One of the starting points of this new project Collecting the Digital: From a Photographic Perspective is a collaborative project which I took part in 2011-2013, Images for the Future. The project aimed at mapping the change that photography has undergone in the process of becoming digital, and to find out how these changes affected the methods of collecting used by museums today. During recent years many museums have been putting all their effort into the digitization of older collections, not realizing that digital born photography differs from analogue and in fact risk being lost before it will make it into the museums. Although everything uploaded to Internet stays there in some sense it doesn´t mean it´s there for the museums and archives to collect in the future. The main threats are poor storage, out-dated file formats and poor or non-existent metadata and last but not least, the rapid change in the expression of the images and how they are disseminated.
The biggest change has taken place in amateur, or personal photography. Here the pendulum has swung from taking photographs for remembrance to using it as visual communication. The photographs are shared and tagged in social media seconds after they have been exposed. Narratives are created in the interaction between the sender and the recipient, and the ability to intertwine the visual and verbal into a single language is part of the new vernacular that has arisen in digital communication. With Web 2.0 it´s possible to disseminate images on the Internet without editorial filters and the defining line between producer and consumer is being erased. But this change also provides access for more users to digital media and global communication and it allows people to produce and disseminate their own work. This is a process of democratization and it raises new possibilities for participation, and creating new content to cultural heritage and future collections.
With the above in mind we formulated new strategies for appraisal of digital born photography.
- Cooperation and dialogue: Digital born photography has to be collected in collaboration with their creators and it has to be done parallel to when they are being produced.
- Collect in real time: The digital photographs of today are probably gone by tomorrow due to poor storage, out-dated file formats, and a rapid change of expression.
- New technology: Photographs and metadata can be collected through apps or portals on the web connected directly to the archive.
- Cooperate with researchers: In collaboration with researchers in the visual field as well as futurology we can identify what to and where from to collect as well as identify rapidly changing trends in society.
- Quantity versus quality: The social photographs of today are disseminated as flows rather than single objects and therefore have to be collected in the same manner. Quality may be overruled by quantity, at least when it comes to vernacular photography.
- Act as advisors: Museums can advise professional photographers as well as amateurs to make sure that whatever gets saved on their hard-drives meet up to the museums standards. This will enable a future appraisal.
- Identify new areas in photography: The expression and dissemination of social photography changes rapidly and the museum staffs have to make an effort to keep up with this change, otherwise we risk having gaps in our collection.
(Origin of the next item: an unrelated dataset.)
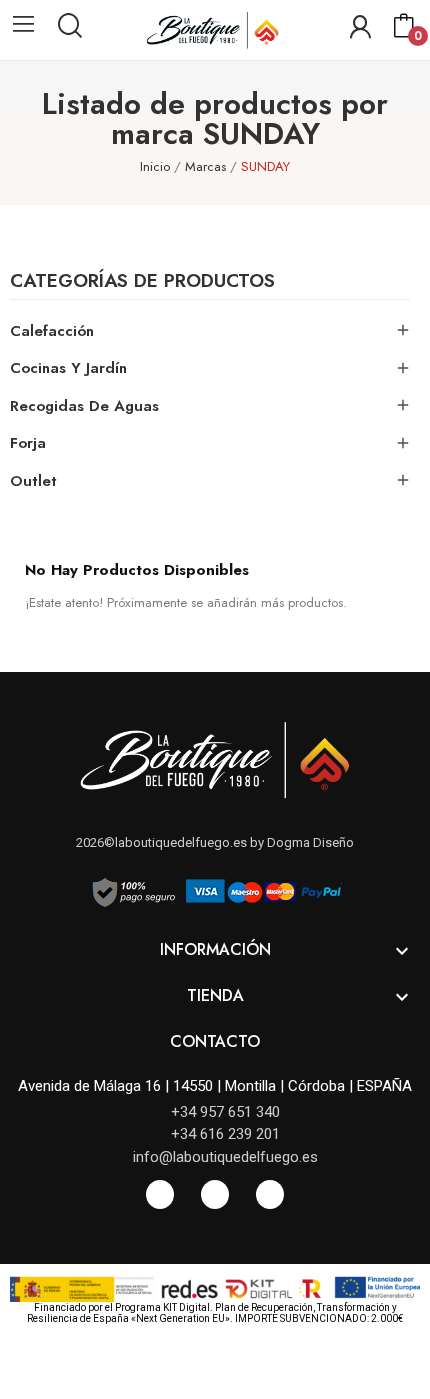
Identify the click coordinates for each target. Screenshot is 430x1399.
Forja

At my museum, the Stockholm County Museum, we have been collecting digital born vernacular photography since 2011. We set up a direct link on our website to the collection database, where the photographers upload their images and metadata. It´s a public database and all the images can be viewed on the website. At the moment the collection contains approximately 3000 images from over 200 photographers. When we analyse the collection we can clearly see that it consists of mainly two categories of images; photography used as memory and photography used as communication. At this stage we need to further explore the collection of the social, communicative photograph and the impact it has on the collections as a whole, which we aim to do in our project Collecting the Digital: From a Photographic Perspective.